***** Data for processing

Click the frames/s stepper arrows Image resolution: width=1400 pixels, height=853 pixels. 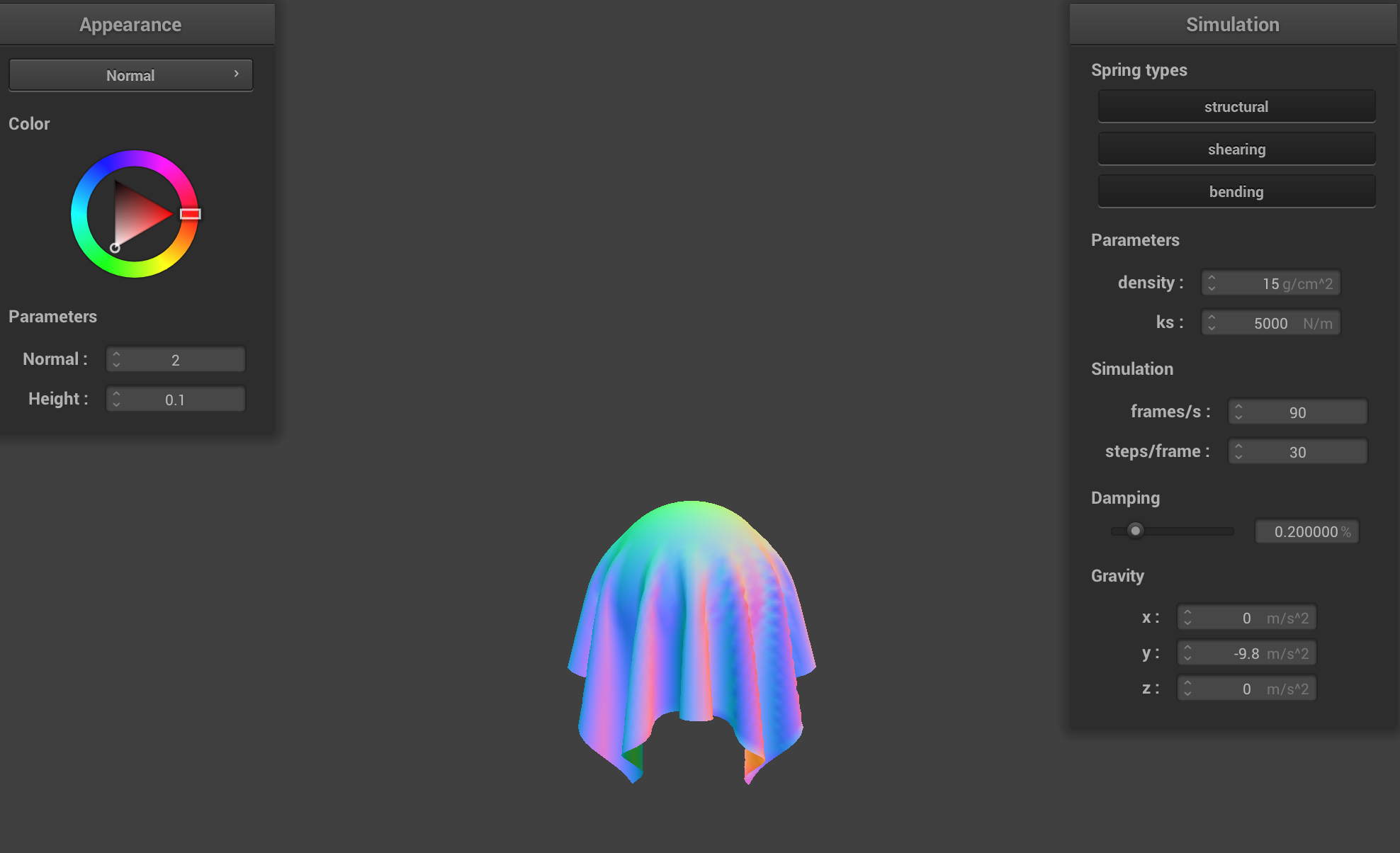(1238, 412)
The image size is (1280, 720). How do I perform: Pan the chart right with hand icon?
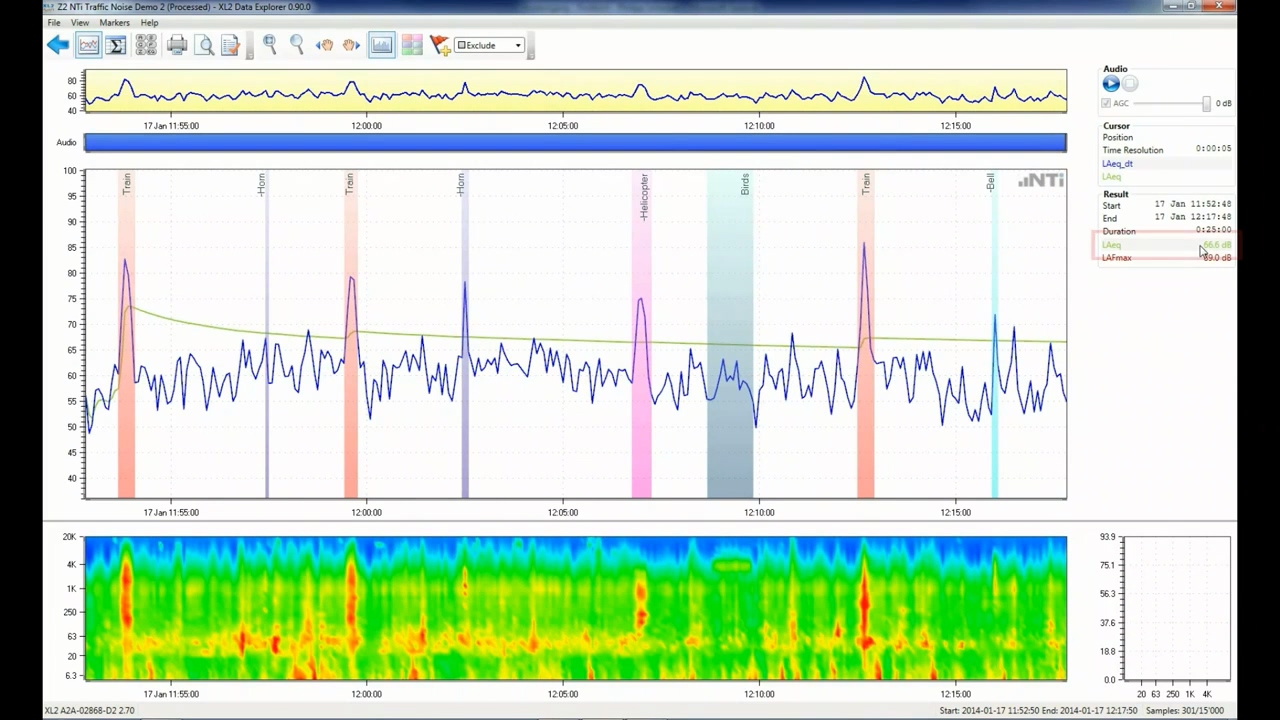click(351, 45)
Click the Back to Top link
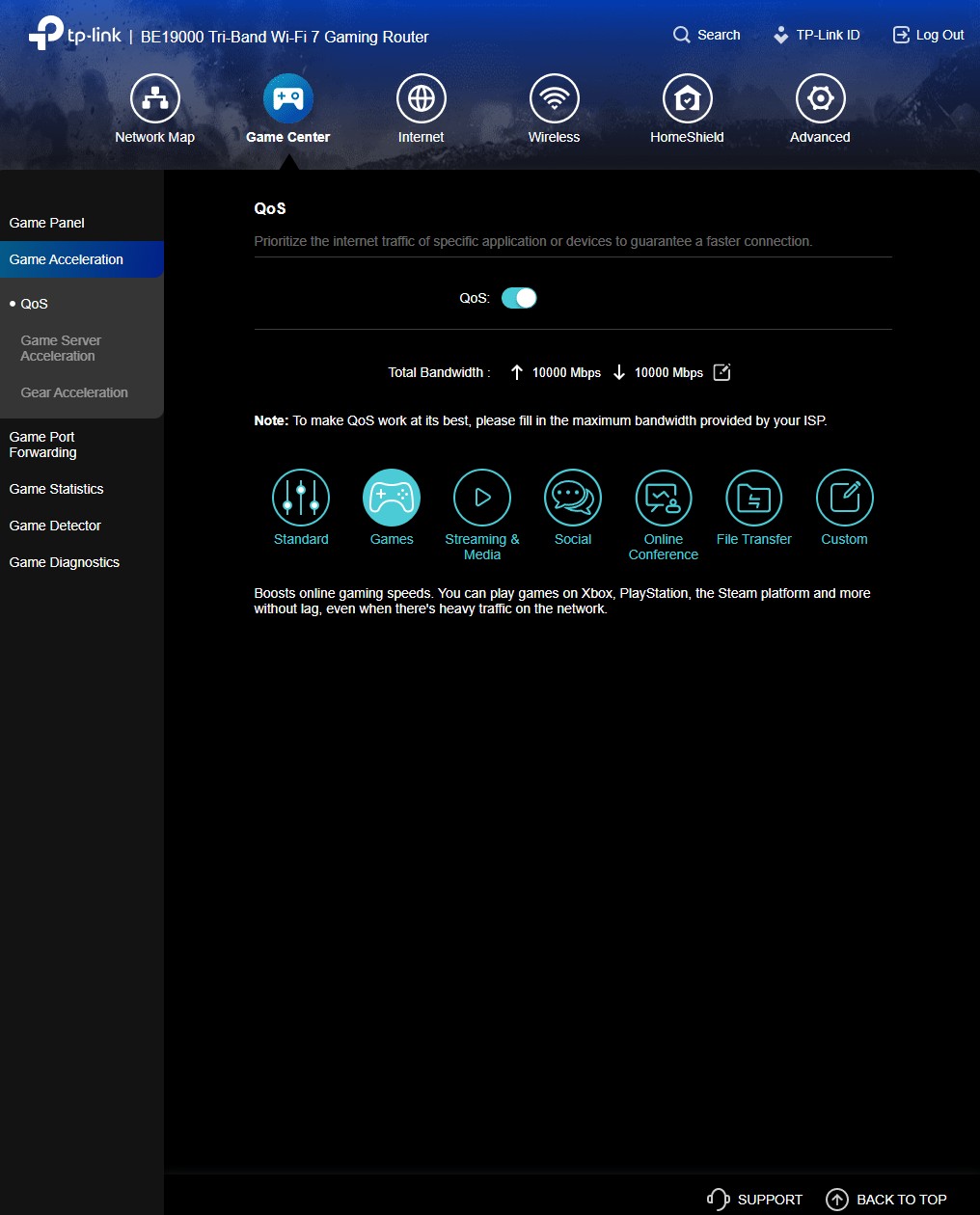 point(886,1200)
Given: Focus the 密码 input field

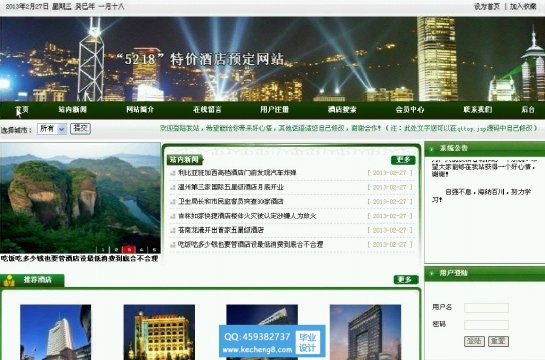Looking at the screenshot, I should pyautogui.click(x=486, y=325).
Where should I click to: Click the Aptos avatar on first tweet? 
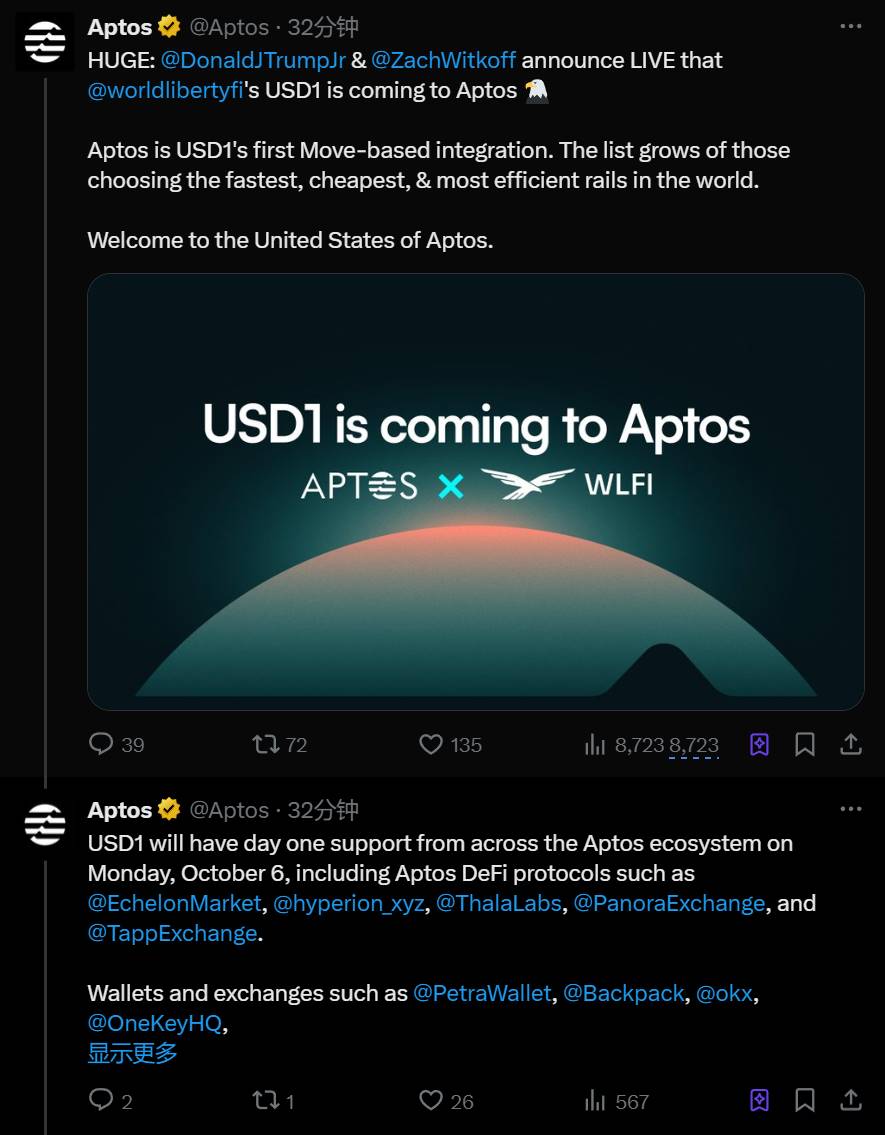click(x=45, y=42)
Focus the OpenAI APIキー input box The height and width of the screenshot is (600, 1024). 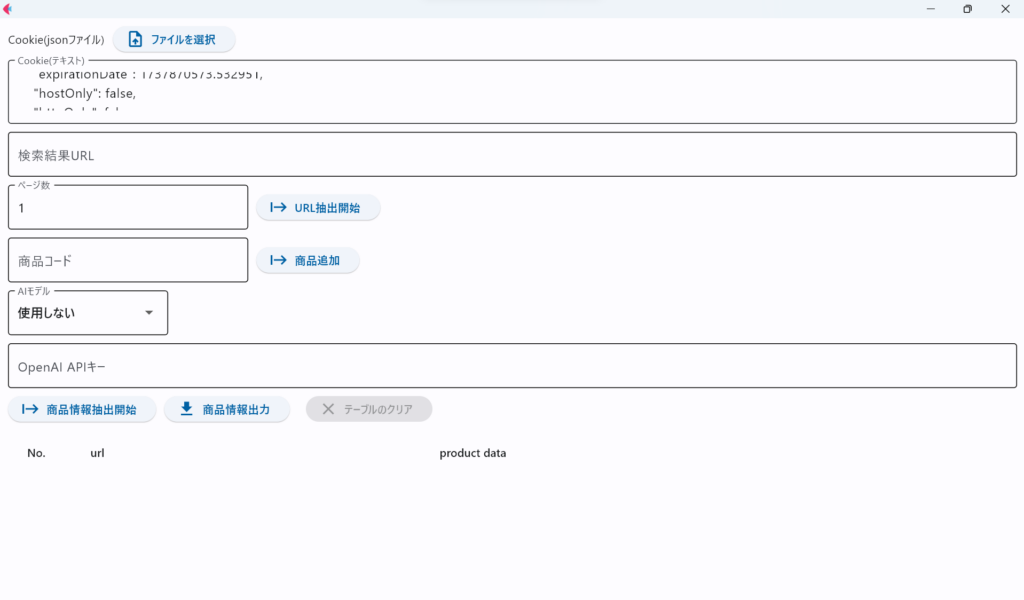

**********

Can you rewrite the material above, starting at the line containing "Click the Back to Top link" and running through the end, with "input" swapped for "text" and everything else unchanged? Leave the pictures out of your answer.

● Exercise output:
Click the Back to Top link
 point(886,1200)
Given: Focus the 密码 text field

Looking at the screenshot, I should pyautogui.click(x=486, y=325).
Where should I click to: Click the Aptos avatar on first tweet? 
click(x=45, y=42)
Focus the OpenAI APIキー text box The height and width of the screenshot is (600, 1024). 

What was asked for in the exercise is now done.